What follows is a set of records. Repeat them word for word.
Segment Start: Task material
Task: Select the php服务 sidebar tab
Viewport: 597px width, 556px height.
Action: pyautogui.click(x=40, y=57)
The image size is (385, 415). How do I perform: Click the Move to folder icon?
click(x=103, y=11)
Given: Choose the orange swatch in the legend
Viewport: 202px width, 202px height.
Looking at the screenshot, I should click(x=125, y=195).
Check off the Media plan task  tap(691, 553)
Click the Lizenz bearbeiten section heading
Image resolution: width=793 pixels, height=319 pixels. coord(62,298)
Segment End: Task material
Response
Task: Select the php服务 sidebar tab
Viewport: 597px width, 556px height.
Action: pyautogui.click(x=40, y=57)
The image size is (385, 415). How do I perform: Click the Move to folder icon?
click(x=103, y=11)
Given: Choose the orange swatch in the legend
Viewport: 202px width, 202px height.
Looking at the screenshot, I should click(x=125, y=195).
Check off the Media plan task  tap(691, 553)
Click the Lizenz bearbeiten section heading
Image resolution: width=793 pixels, height=319 pixels. coord(62,298)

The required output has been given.